Task to carry out
The response should contain all of the records, copied exactly, and none of the images.

Records supplied
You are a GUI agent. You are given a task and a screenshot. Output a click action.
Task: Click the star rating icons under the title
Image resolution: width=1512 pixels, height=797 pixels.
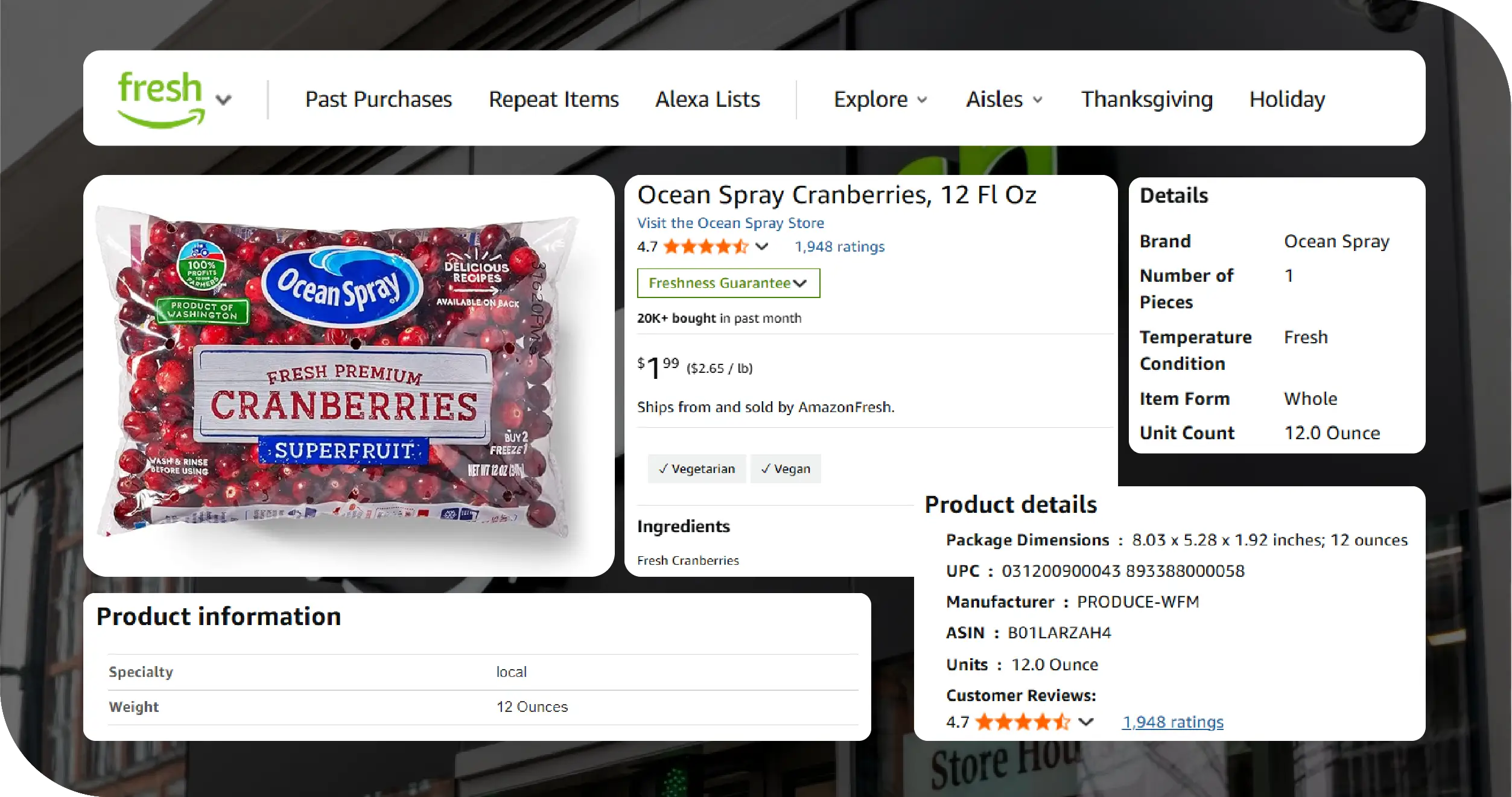click(705, 247)
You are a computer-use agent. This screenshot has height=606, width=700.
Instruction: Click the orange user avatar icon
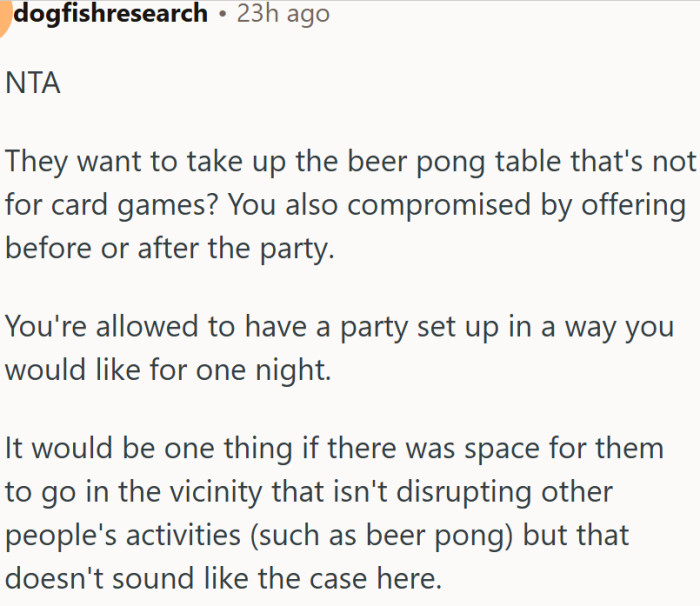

Your response
You are a GUI agent. You are given a task and a screenshot. Output a click action.
Task: Click the star rating icons under the title
Image resolution: width=1512 pixels, height=797 pixels.
click(705, 247)
You are a computer-use agent. This screenshot has height=606, width=700.
Instruction: Click the orange user avatar icon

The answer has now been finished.